Although there are different thoughts on best practices, our experience shows that the best practice is one that engages its team members, promotes understanding and acceptance and then builds a process that reflects what actually happens.

  • Staying profitable starts at the beginning. For any given project there is only a certain amount of design time allotted to a project (large long term R&D projects exempt), or the project or order loses money. Utilizing team resources saves time and profits.
  • On every drawing there are critical pieces of information, (material, length, width & height). For a CNC using 625 Inconel to make a shaft @ +/- .001” is critical to having the information at the beginning, whereas in the fabrication world using AR plate as an example with a tolerance of +/- 1/16” could be acceptable. Without this information being stated and an accurate drawing being provided at the beginning, will produce cost overruns that that could eat up the entire margin.
  • In a production environment time is of the essence. For every day that information is missing a project delivery date is pushed out roughly 1.5 days.
  • Documented schedules are important as they provide team guidance and establish a standard to be followed. (The other part are schedules that are nice but not followed or used or even worse not  practiced often enough as planning is done on the fly has become an acceptable practice). The cost of this practice can be very costly for both quality and costs.
  • If we fail to plan, execution is impossible. Often what happens is a job comes in and it is sent to the floor half completed (dimensional, location, delivery, etc. detail is missing). The result of poor planning can be very costly, as now the people that are responsible for making the product, or delivering the service, do all the planning.
  • Taking the time required at the beginning to plan out the entire project (consistent process) results in a product or service flowing through any given operation, as the majority of potential issues were resolved at the beginning of the planning stage.
  • Quality, quality, quality. If it is not right it is wrong and needs to be fixed.
  • Self-justification and excuses only add to a problem and will frustrate team members.
  • Spending the time educating and providing facility, progress reports and project information on a daily or weekly bases are essential to keeping your team engaged and costs in control.
  • Do you create graphs and tables and post them on a monthly bases?
  • Some reasons this does not happen may be due to not enough time in the day, or that [people should not see this information they might share it with others.]
  • Statistics that are not being reported or understood compound on costs.
  • Financials are important and most importantly time, labor & material need to be tracked on a daily bases by the person who schedules and/or organizes production or a service. If defined project costs are not being tracked and summarized, questions need to be asked.
  • Engineering Takes a Long Time to Complete Drawings

Staying profitable starts at the beginning. For any given project there is only a certain amount of design time allotted to a project (large long term R&D projects exempt), or the project or order loses money. Utilizing team resources saves time and profits.

  • Inaccurate Drawings

On every drawing there are critical pieces of information, (material, length, width & height). For a CNC using 625 Inconel to make a shaft @ +/- .001” is critical to having the information at the beginning, whereas in the fabrication world using AR plate as an example with a tolerance of +/- 1/16” could be acceptable. Without this information being stated and an accurate drawing being provided at the beginning, will produce cost overruns that that could eat up the entire margin.

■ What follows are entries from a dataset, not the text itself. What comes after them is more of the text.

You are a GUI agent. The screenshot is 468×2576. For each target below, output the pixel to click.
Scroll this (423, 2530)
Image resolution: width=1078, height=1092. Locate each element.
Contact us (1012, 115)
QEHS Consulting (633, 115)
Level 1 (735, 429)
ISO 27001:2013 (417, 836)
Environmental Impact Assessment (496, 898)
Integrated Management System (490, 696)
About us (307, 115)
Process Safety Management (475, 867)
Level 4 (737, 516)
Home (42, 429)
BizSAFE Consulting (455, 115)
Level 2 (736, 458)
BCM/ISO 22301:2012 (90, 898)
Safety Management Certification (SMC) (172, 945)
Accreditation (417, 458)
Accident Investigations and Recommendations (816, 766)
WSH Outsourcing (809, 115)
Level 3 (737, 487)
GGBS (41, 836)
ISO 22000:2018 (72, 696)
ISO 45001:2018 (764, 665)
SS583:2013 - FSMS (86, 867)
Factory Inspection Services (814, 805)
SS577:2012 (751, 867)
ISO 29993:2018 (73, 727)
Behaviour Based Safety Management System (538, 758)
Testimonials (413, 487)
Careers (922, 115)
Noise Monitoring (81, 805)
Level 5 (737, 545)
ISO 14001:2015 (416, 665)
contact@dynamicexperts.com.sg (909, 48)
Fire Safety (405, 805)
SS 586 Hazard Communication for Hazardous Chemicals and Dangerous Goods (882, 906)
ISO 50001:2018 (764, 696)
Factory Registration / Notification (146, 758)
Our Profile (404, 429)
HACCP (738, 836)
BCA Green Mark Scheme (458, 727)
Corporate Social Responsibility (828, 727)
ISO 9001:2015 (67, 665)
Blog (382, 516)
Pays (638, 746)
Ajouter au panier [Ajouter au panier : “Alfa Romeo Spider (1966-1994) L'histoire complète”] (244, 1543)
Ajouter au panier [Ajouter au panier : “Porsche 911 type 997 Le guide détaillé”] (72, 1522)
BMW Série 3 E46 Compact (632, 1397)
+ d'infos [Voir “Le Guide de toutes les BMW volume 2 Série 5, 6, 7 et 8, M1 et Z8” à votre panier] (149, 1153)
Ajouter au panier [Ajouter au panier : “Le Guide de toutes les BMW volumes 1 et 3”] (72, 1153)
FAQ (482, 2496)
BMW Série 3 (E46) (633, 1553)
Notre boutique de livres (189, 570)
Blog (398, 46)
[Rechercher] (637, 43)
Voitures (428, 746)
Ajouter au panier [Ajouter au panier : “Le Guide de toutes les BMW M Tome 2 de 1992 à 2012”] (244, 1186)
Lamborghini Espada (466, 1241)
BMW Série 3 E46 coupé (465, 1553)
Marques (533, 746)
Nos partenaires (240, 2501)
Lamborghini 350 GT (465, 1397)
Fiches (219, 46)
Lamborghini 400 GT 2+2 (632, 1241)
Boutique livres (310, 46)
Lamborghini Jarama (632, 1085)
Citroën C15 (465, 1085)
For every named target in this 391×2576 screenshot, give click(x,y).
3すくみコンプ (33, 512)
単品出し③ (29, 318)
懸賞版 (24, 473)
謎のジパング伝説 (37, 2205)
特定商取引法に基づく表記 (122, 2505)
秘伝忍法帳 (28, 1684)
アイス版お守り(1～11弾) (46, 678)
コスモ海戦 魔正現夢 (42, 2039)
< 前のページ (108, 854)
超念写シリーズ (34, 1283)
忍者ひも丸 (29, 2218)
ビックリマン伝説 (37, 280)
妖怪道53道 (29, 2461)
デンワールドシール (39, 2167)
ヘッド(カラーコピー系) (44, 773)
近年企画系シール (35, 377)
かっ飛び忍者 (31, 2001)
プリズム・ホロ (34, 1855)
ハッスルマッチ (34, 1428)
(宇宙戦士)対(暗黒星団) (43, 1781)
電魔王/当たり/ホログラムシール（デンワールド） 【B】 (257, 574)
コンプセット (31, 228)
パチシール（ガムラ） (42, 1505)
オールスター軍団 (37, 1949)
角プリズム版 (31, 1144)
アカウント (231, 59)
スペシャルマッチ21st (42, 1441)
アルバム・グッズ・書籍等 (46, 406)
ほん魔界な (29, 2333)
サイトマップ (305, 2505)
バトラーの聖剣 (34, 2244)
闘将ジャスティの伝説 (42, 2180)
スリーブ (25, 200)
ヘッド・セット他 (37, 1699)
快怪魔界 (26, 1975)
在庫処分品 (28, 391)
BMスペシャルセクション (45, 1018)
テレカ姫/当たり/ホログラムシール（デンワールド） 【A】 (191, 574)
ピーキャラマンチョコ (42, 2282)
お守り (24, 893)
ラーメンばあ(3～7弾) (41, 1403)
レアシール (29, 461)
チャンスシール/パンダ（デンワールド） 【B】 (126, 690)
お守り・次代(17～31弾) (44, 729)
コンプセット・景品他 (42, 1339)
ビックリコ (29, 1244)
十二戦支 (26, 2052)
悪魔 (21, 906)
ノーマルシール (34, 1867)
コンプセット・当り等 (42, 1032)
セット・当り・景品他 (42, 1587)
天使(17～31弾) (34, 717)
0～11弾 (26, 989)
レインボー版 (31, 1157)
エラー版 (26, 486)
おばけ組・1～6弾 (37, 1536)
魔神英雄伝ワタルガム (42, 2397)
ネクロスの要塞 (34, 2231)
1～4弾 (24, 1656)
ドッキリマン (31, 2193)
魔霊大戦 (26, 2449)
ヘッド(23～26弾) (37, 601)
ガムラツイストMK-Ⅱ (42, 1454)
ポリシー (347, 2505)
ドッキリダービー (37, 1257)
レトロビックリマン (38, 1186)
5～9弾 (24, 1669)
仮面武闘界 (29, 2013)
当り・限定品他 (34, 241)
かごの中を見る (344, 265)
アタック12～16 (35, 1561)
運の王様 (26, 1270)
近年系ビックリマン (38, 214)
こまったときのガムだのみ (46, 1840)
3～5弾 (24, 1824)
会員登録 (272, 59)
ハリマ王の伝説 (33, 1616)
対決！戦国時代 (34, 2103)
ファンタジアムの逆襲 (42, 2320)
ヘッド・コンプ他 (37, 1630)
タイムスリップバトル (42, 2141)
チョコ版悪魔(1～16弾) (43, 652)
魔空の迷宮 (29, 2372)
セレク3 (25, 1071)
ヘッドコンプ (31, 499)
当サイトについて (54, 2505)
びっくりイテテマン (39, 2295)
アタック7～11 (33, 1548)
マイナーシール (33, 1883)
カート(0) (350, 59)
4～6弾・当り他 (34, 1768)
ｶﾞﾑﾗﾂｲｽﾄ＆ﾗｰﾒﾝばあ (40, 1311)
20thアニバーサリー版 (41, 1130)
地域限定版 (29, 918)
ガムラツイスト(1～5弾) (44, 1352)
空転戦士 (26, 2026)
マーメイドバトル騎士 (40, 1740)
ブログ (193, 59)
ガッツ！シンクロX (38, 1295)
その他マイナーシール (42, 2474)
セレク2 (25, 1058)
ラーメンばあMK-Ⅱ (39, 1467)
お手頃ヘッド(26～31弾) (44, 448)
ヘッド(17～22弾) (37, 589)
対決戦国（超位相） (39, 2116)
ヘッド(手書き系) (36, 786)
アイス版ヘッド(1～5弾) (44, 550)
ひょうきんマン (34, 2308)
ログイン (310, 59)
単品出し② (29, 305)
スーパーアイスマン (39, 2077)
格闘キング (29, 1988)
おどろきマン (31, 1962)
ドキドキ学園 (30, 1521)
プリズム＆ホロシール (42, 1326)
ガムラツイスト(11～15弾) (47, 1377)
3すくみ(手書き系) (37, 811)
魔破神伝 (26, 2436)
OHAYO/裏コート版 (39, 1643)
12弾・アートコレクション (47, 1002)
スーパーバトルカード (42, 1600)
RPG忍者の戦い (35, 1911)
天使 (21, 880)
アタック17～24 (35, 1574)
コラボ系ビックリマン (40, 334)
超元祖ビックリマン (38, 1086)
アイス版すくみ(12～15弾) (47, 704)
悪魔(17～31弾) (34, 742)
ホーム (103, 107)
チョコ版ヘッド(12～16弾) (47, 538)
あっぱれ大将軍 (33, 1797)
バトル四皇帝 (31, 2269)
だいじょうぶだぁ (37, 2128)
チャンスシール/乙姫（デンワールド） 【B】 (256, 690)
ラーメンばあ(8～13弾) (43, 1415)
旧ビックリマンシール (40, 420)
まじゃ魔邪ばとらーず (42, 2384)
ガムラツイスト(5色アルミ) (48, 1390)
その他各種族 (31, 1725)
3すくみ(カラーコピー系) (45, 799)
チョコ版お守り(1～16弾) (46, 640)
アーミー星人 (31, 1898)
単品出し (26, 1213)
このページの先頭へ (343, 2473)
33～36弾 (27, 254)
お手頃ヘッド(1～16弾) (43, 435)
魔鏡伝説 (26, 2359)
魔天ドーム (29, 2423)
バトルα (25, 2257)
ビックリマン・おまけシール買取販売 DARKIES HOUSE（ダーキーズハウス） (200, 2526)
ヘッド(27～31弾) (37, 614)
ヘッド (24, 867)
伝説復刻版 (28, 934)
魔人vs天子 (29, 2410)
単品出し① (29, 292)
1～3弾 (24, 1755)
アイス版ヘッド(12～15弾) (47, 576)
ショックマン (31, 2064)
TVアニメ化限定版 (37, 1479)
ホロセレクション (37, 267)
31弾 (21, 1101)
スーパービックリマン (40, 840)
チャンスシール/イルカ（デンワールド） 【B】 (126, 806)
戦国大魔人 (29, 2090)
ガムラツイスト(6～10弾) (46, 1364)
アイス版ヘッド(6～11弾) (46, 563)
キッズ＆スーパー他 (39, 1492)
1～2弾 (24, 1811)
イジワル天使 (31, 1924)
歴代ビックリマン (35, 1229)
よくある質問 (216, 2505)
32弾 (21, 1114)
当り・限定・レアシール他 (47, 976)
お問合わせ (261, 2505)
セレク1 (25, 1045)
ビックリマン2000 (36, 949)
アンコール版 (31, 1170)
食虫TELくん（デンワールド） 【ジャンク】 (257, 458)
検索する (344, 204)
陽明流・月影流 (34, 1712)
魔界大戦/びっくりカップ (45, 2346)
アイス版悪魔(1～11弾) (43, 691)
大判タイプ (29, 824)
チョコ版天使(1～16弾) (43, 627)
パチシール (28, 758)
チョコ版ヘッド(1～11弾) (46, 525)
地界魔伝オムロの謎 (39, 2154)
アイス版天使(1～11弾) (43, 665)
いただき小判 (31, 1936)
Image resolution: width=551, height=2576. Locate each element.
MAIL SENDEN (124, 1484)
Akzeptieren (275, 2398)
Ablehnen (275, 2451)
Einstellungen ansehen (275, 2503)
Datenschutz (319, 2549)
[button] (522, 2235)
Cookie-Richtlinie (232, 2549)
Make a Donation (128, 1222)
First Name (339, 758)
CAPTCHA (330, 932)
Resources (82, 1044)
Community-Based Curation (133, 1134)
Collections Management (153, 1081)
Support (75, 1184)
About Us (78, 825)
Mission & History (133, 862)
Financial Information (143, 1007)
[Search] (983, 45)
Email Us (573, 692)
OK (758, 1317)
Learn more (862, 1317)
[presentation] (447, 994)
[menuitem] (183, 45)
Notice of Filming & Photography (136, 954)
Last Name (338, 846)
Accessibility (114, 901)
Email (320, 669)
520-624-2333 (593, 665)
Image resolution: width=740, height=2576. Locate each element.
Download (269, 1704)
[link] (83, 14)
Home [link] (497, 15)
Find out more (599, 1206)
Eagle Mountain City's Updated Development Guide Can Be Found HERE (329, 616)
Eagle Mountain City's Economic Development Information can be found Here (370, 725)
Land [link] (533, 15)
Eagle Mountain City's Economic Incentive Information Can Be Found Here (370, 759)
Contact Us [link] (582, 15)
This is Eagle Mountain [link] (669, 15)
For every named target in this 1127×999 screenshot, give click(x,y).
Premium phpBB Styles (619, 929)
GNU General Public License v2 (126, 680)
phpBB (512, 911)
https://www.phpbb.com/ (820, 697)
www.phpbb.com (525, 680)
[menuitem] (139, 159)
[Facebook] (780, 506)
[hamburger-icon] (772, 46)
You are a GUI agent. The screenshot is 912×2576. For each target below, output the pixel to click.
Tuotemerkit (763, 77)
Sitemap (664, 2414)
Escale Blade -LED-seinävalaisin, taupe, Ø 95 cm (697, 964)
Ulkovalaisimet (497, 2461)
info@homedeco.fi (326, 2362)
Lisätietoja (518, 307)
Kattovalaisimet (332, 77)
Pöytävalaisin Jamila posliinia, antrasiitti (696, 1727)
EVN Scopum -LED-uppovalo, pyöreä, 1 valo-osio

  • Drawings and Information Provided at the Last Minute

In a production environment time is of the essence. For every day that information is missing a project delivery date is pushed out roughly 1.5 days.

  • No Production Schedule

Documented schedules are important as they provide team guidance and establish a standard to be followed. (The other part are schedules that are nice but not followed or used or even worse not  practiced often enough as planning is done on the fly has become an acceptable practice). The cost of this practice can be very costly for both quality and costs.

  • Poor Planning and Execution

If we fail to plan, execution is impossible. Often what happens is a job comes in and it is sent to the floor half completed (dimensional, location, delivery, etc. detail is missing). The result of poor planning can be very costly, as now the people that are responsible for making the product, or delivering the service, do all the planning.

Taking the time required at the beginning to plan out the entire project (consistent process) results in a product or service flowing through any given operation, as the majority of potential issues were resolved at the beginning of the planning stage.

  • Accepts Poor Quality Product

Quality, quality, quality. If it is not right it is wrong and needs to be fixed.

Self-justification and excuses only add to a problem and will frustrate team members.

  • Limited Understanding on What Core Products and Services Create the Numbers

Spending the time educating and providing facility, progress reports and project information on a daily or weekly bases are essential to keeping your team engaged and costs in control.

  • Essential Reports Beneficial to Departments not Provided

Do you create graphs and tables and post them on a monthly bases?

Some reasons this does not happen may be due to not enough time in the day, or that [people should not see this information they might share it with others.]

Statistics that are not being reported or understood compound on costs.

  • Cost Accounting Mistakes

Financials are important and most importantly time, labor & material need to be tracked on a daily bases by the person who schedules and/or organizes production or a service. If defined project costs are not being tracked and summarized, questions need to be asked.